Какие-то формальности, отказы, афиши, а после она летала по городу и видела всё, видела, она была такой легкой теперь, она не могла вспомнить, что лишило её этой радости… Она шла по городу, который раньше отмер, а теперь двигался, и улыбалась этому времени, и внутри росла такая толстая защитная пустота, и теперь можно было жить, в этом состоянии только и можно было жить…
– Простите! – она задела ногу пожилого мужчины, который сидел на скамейке со своей газетой, и, видимо, со своей женой.
– Ничего.
– Хорошего дня!
И Сатори полетела дальше. А пожилой мужчина долго всматривался ей вслед. Огляделся по сторонам.
– С каких это пор по парку стали разгуливать голоса?
– Это из клиники, скорее всего. Там эти модные женские операции делают – удаляют самый главный инстинкт, и потом они как будто живут лучше прежнего, живут ради себя, и ничто их не мучает.
– Но на самом деле они призраки…
– Страшно это всё.
– Ну и времена.
Старики покряхтели ещё недолго – что-то вспоминали, а потом сложили газеты, встали, и она взяла его под руку. Немного размыло после дождя. Они шли по парку, и за ними тянулись четкие человеческие следы. А рядом с ними прогуливались другие люди, и тоже оставляли следы, как чертили будущее, шли на прямых ногах также, смеялись, но при этом чертили будущее. И это были красивые рисунки.

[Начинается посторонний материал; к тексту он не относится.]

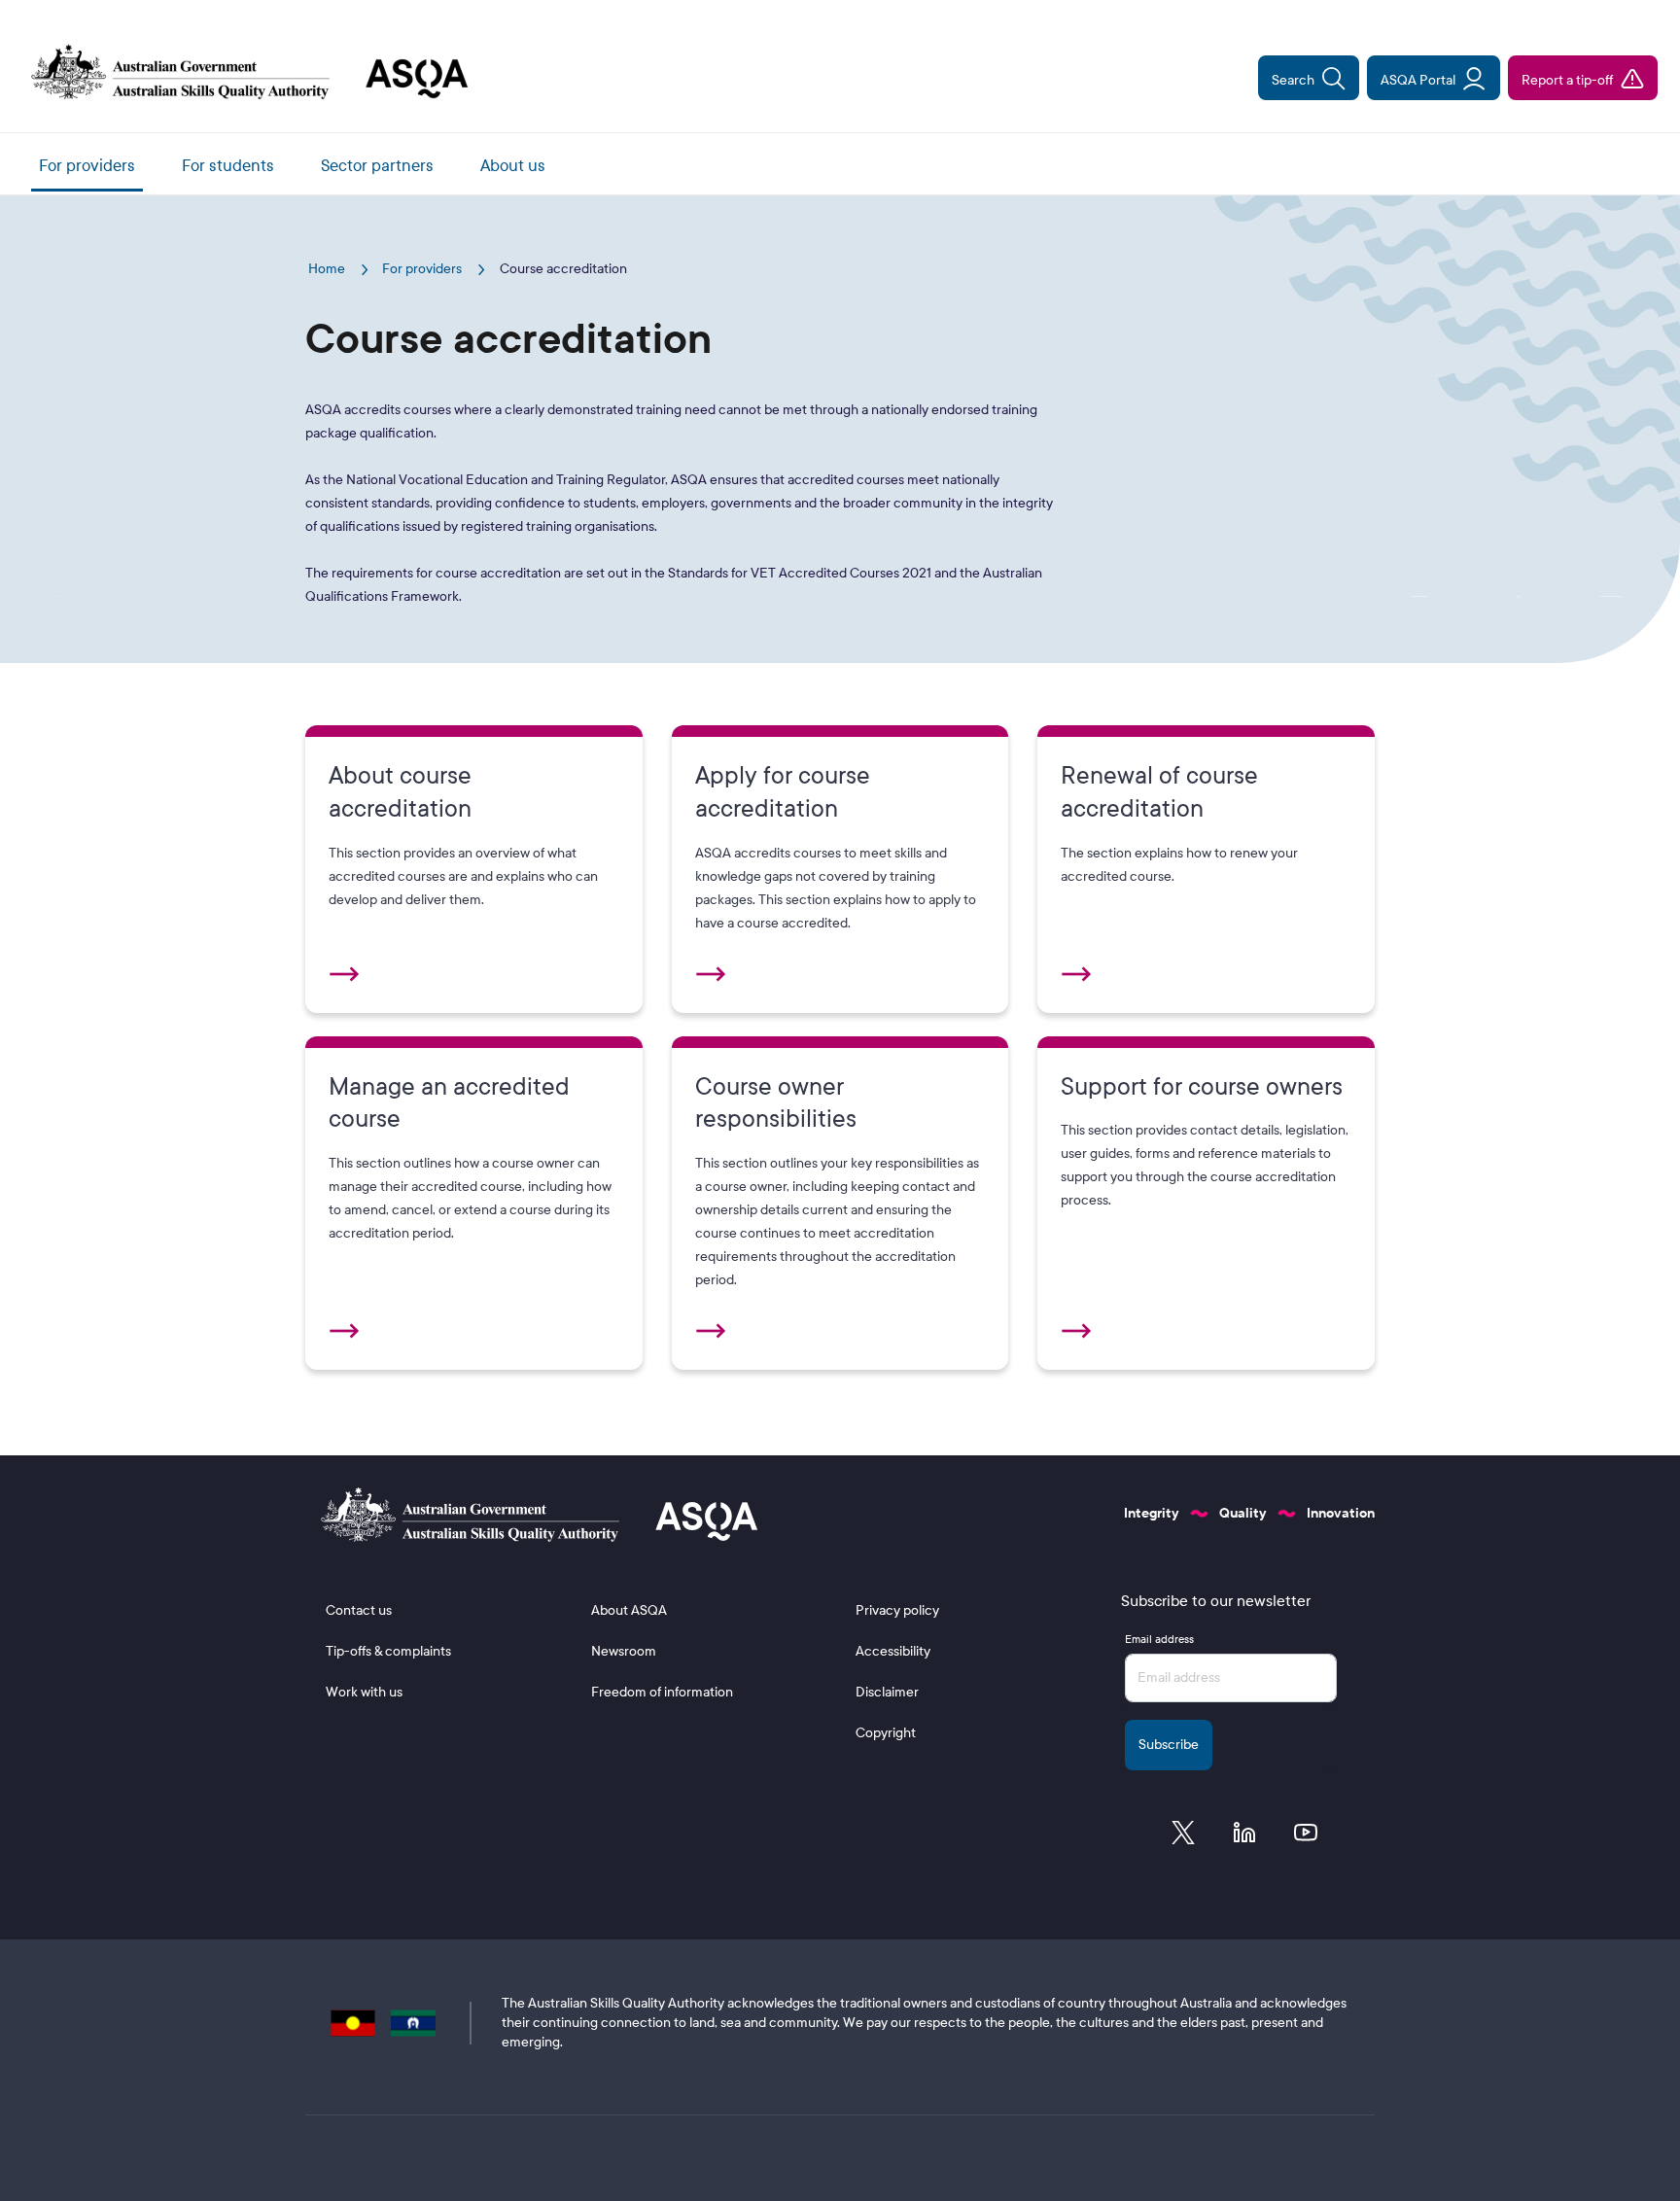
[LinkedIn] (1244, 1837)
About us (512, 166)
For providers (87, 166)
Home (328, 269)
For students (228, 166)
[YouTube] (1305, 1837)
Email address (1159, 1639)
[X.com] (1183, 1837)
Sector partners (377, 166)
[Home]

Он долго подбирал брюки под эту встречу, и в итоге надел самые приличные – ведь надо будет произвести эффект для начала, и потом тоже, надо будет казаться стабильным и однородным. Себе казаться. Он давно уже так – не живёт, а кажется. Теперь зачем ему идти? Как же – новые виды поведения. Все они делают это, и ему надо попробовать непременно – человеческий инстинкт. Страх тоже – идёт и чешет его. Боязнь одиночества. Зрелость. И что-то с причёской – заглянул в себя, волосы дыбом встали. Ну да, пусто там, нет ничего. Что ни человек, то мель. И он мель. Такие времена.
В городе тишина колом, ещё кое-где кричат, но не так как раньше: везде шум был и перемешанные голоса, все за всех отвечали, теперь этого нет. Город заговорили – колдуны пришли, и все замолчали, сначала замолчали, потом вымерли, но не все. Остались изменённые люди: надели дома на головы и долго думали, пока не пришли к выводу. А когда пришли, то очень удивились – они никуда не ходили, но пришли. В этом была суть перемен: человек оказался наедине с самим собой.

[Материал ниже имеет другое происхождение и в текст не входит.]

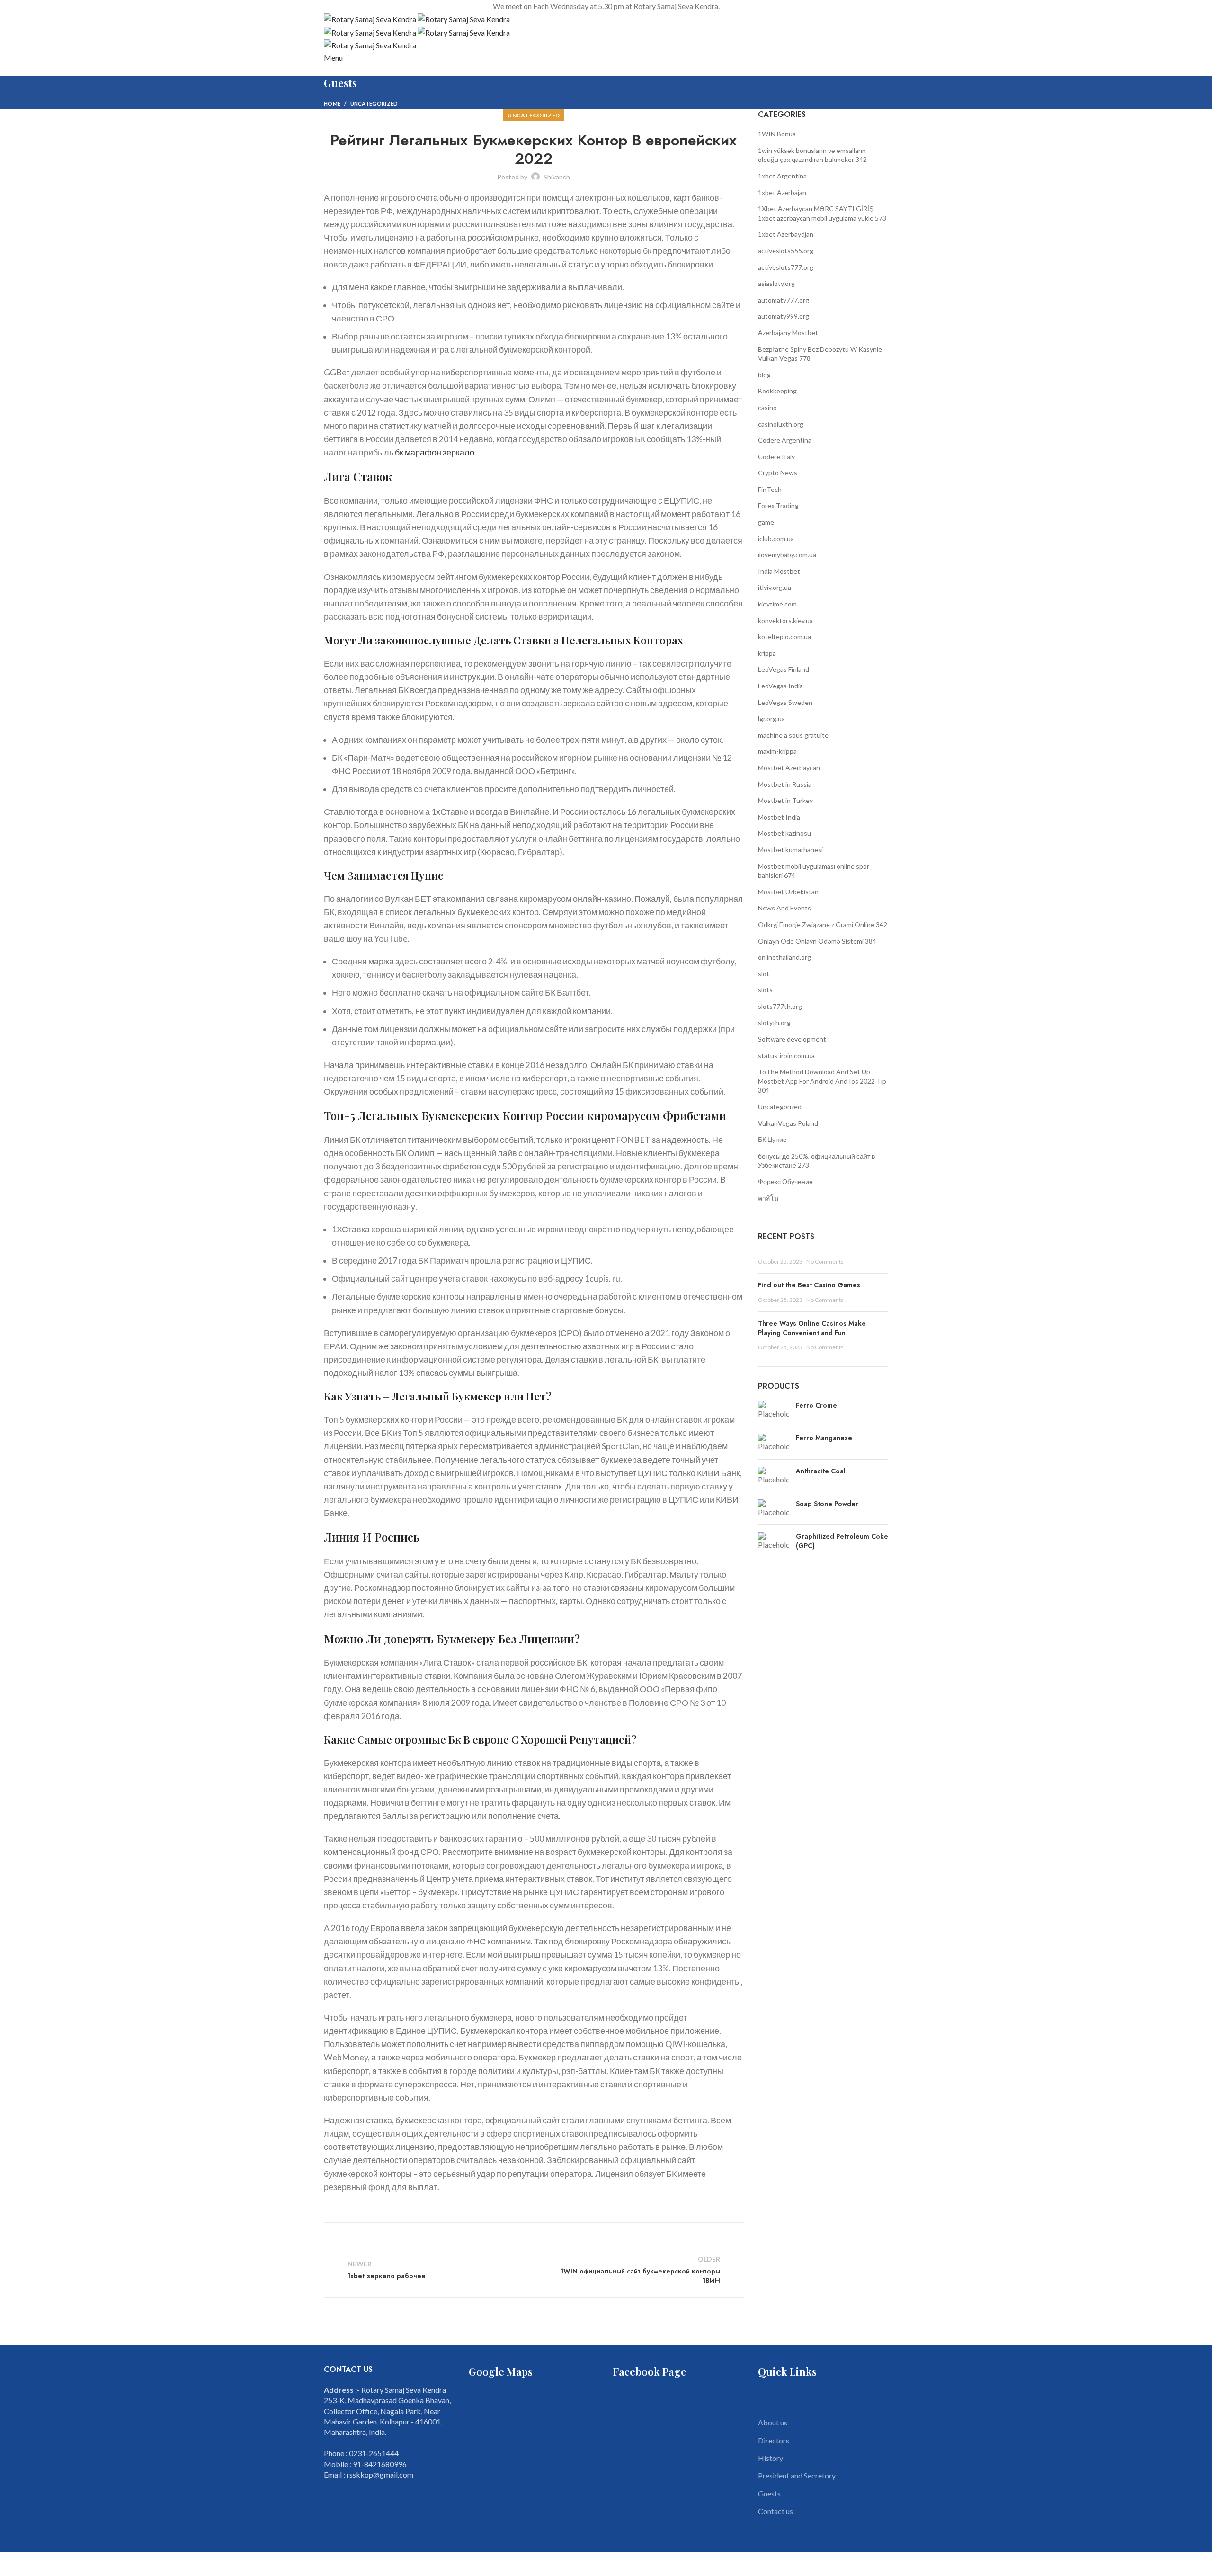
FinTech (770, 489)
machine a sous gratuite (793, 735)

Но Грэй не готов был об этом думать сейчас. У него был другой интерес – девушка. Вот и она. Сидит в комнате для разговоров – есть необязательно, можно просто приходить и разговаривать. Она в накидке, из которой торчит дерево-тело. Волосы широкие и во весь лоб. Лицо медленное, брови, глаза как сувенир. Сидит, подперев под себя ноги, спина и взгляд под прямым углом. Немного покачивается от стены. Видимо, надо дать знак, чтобы разговор начался, надо что-то сделать такое…
Грэй раскрывает руки и забирает в открытое пространство часть её туловища: нервная трубка вдоль позвоночника, кожа теплая, ровная текстура.
– Привет.
Теперь она больше похожа на живое, глаза сдвинулись, поползли по рукам, по звуку. Старается улыбнуться, губы растягивает – пока не симпатия, но рефлекс.
– Кто вы?
– Я записывался на свидание.
– Хорошо. Можете поцеловать меня в висок, и будем лежать как пара.
– Нет, я пришёл, чтобы… ну, как это… Я пришёл, чтобы распознать вас.
– Тогда вот.
Протягивает ему тетрадь. Никто никому не мешает. Грэй берет каталог тем и выбирает самую простую из «интеллектуальных»; ему не хочется много получить, он хочет только попробовать – житейская мудрость, философский подтекст. Сообщает ей номер, вынимает название из кавычек. Девушка раскладывает глаза по потолку и бормочет что-то, как будто заучивала. Потом набирает г о лоса в рот и говорит:
– Это были такие люди… Они жили на ветру и все выветрились.
– А мы уже начали?
– Да. Такие люди, из которых выветривались все качества и все принципы.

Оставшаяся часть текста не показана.